Der Buchtitel „Vom aufrechten Gang des Menschen“ erklärt sich durch die Frage am Schluss, wenn der Direktor vom Schüler Dinu, einem Mitschüler und Freund Georges, hören will, wodurch der Mensch aufrecht zu gehen lernte. Der eingeschüchterte Schüler, der sonst ein lustiger und unternehmungslustiger Mädchenverehrer ist, wird wie üblich bestraft. Die Antwort auf die Frage: Wie erlernte der Mensch den aufrechten Gang? gibt der Friseur, der in seiner Küche den Schülern die Glatzen schneidet.
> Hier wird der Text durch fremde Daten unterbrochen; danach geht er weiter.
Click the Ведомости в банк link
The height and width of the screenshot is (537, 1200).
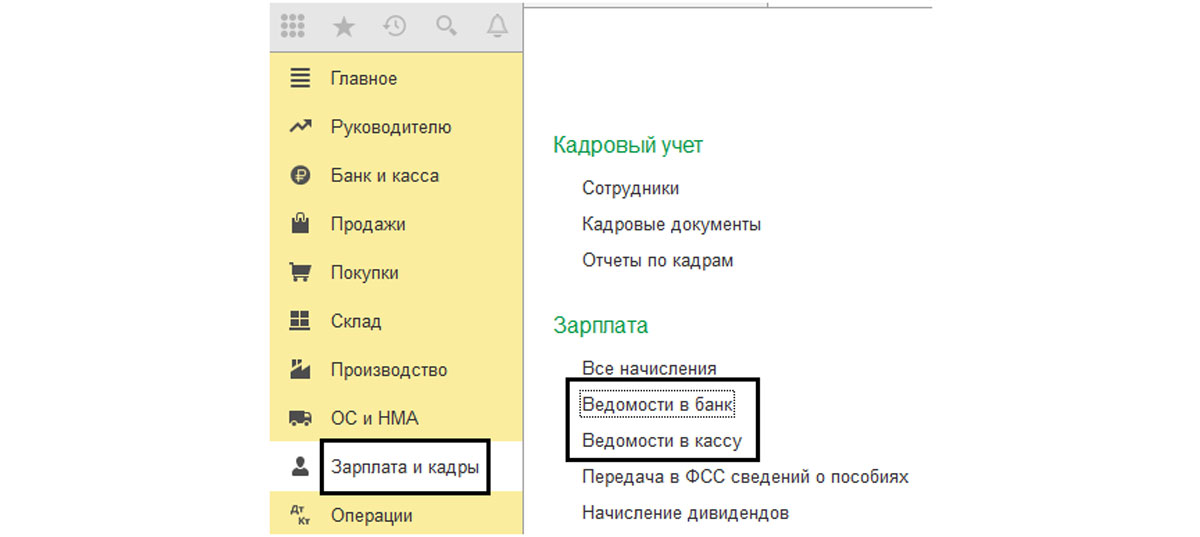(658, 404)
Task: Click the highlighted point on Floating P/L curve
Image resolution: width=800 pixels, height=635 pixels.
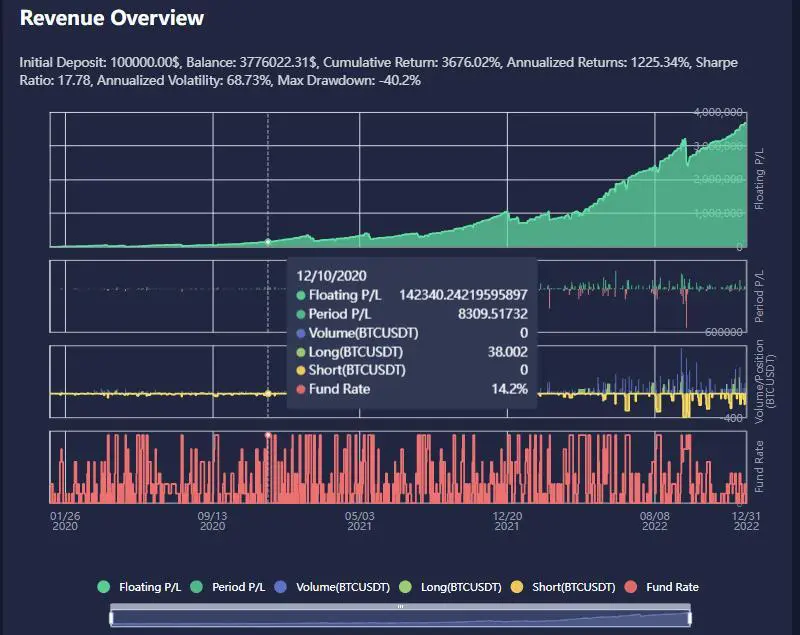Action: pos(268,242)
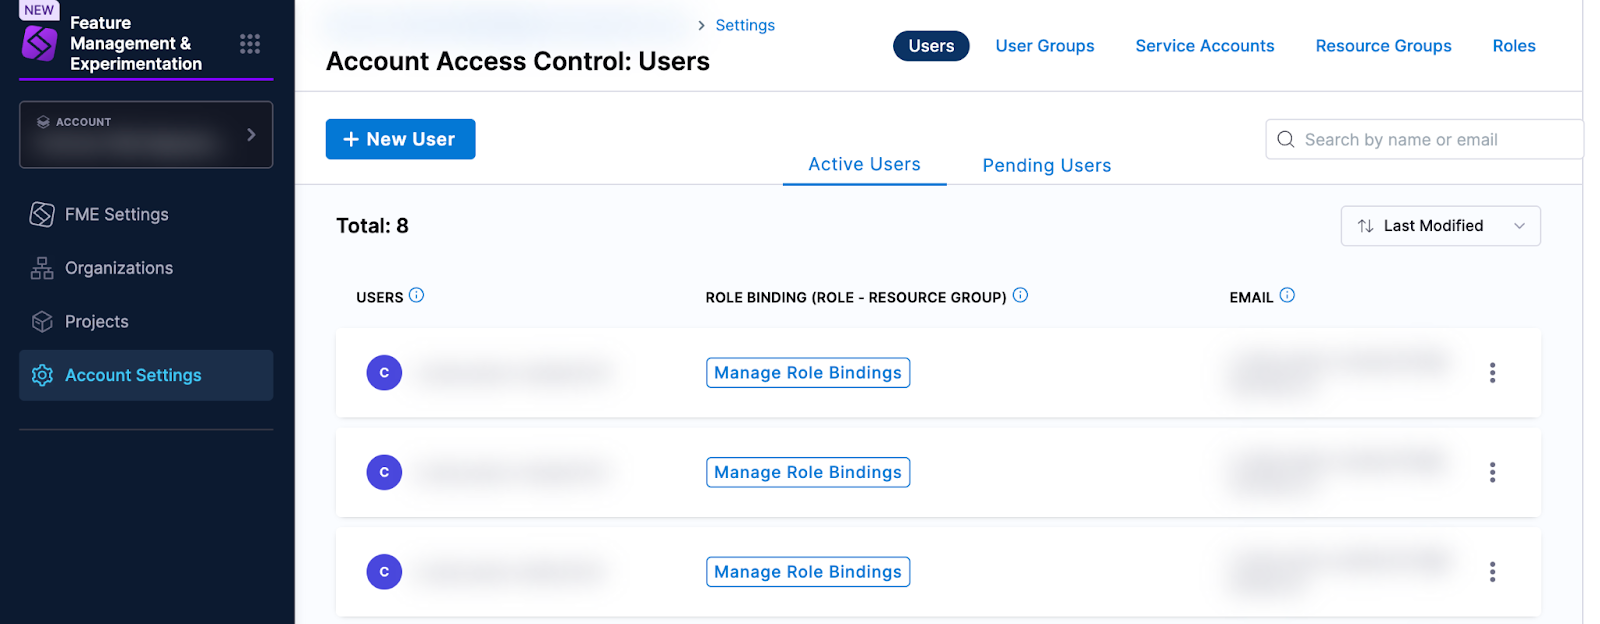1600x624 pixels.
Task: Go to Organizations in the sidebar
Action: click(118, 268)
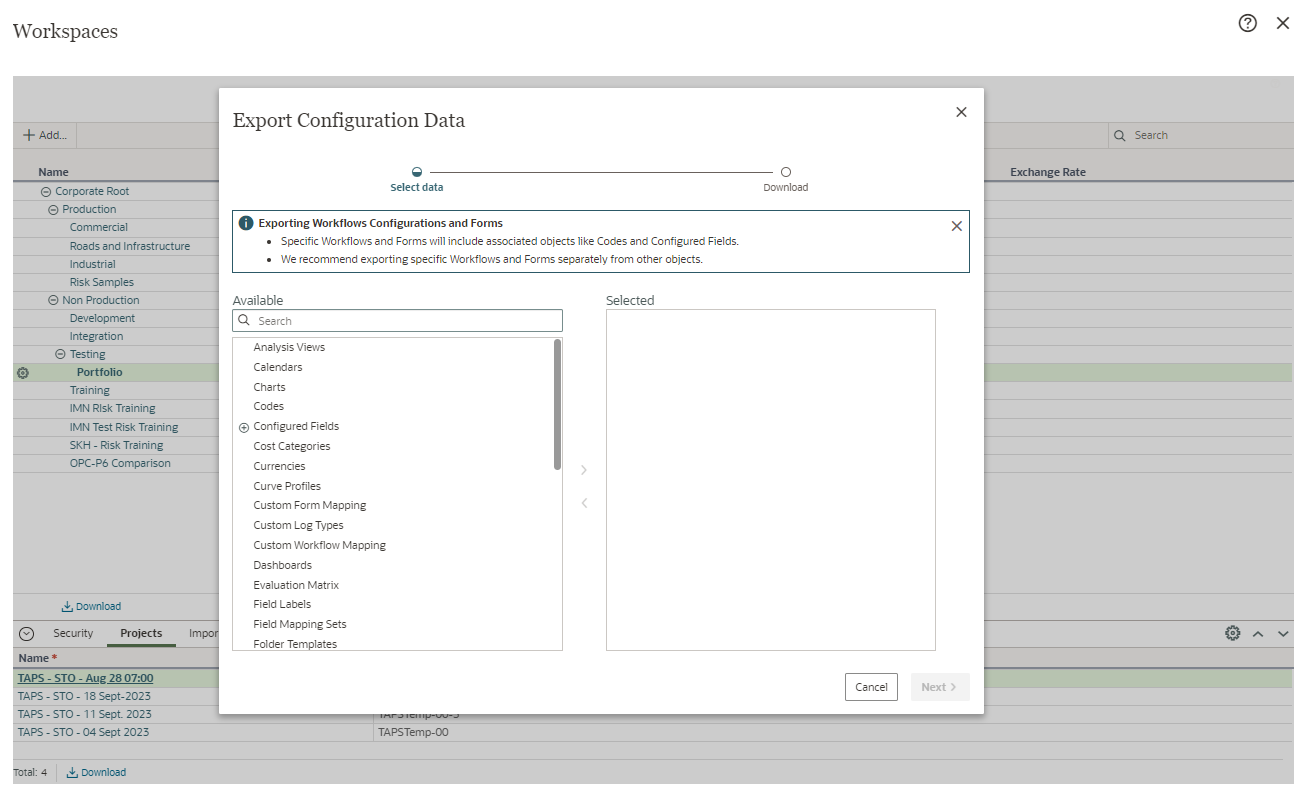
Task: Click the Available list scrollbar
Action: click(557, 403)
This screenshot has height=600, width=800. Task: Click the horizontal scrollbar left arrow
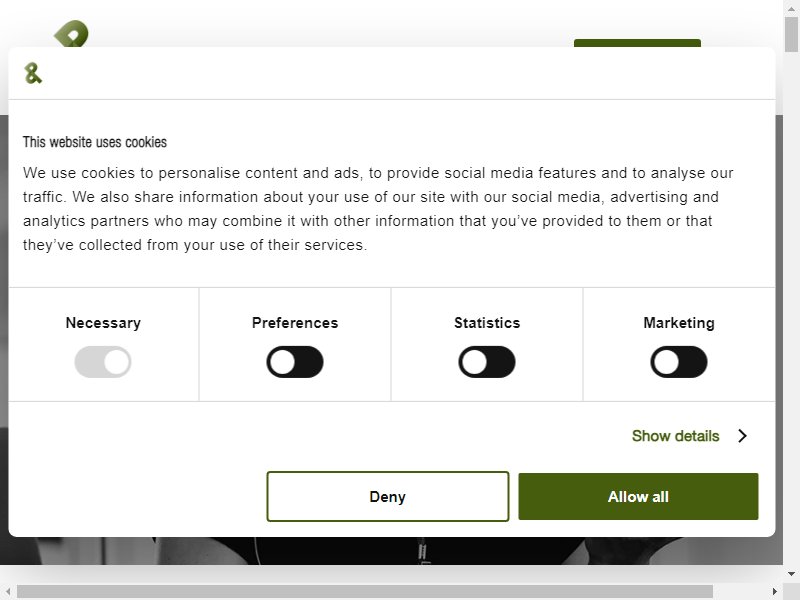pos(8,592)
Sie ist nicht die vom Direktor erwartete, sondern eine ganz einfache: Der Mensch erlernt den aufrechten Gang, wenn er von seinen Mitmenschen respektiert wird. Wenn alle ihn ständig demütigen, wird er den aufrechten Gang wahrscheinlich nie erlernen und ewig ein Kriecher bleiben. Mit anderen Worten: Die Würde des Menschen ist unantastbar. Die des Schülers auch. George gewinnt den Kampf gegen den tyrannischen Direktor, der ein Diktator im Kleinformat ist und den übertragenen Sinn seiner eigenen Frage gar nicht versteht. Somit erweist sich George am Ende der Geschichte als echter Held, der gegen die Willkür und Tyrannei des Direktors Widerstand zu leisten weiß, alle Mitschüler mit seinem Einfall überrascht und auf seine Seite zieht.
Gündisch erzählt vom aufrechten Gang des Menschen, weil sie an Werte wie Nächstenliebe, Freundschaft, Familie, Bildung, Respekt und Toleranz glaubt und diese in der heutigen Welt nicht untergehen lassen will.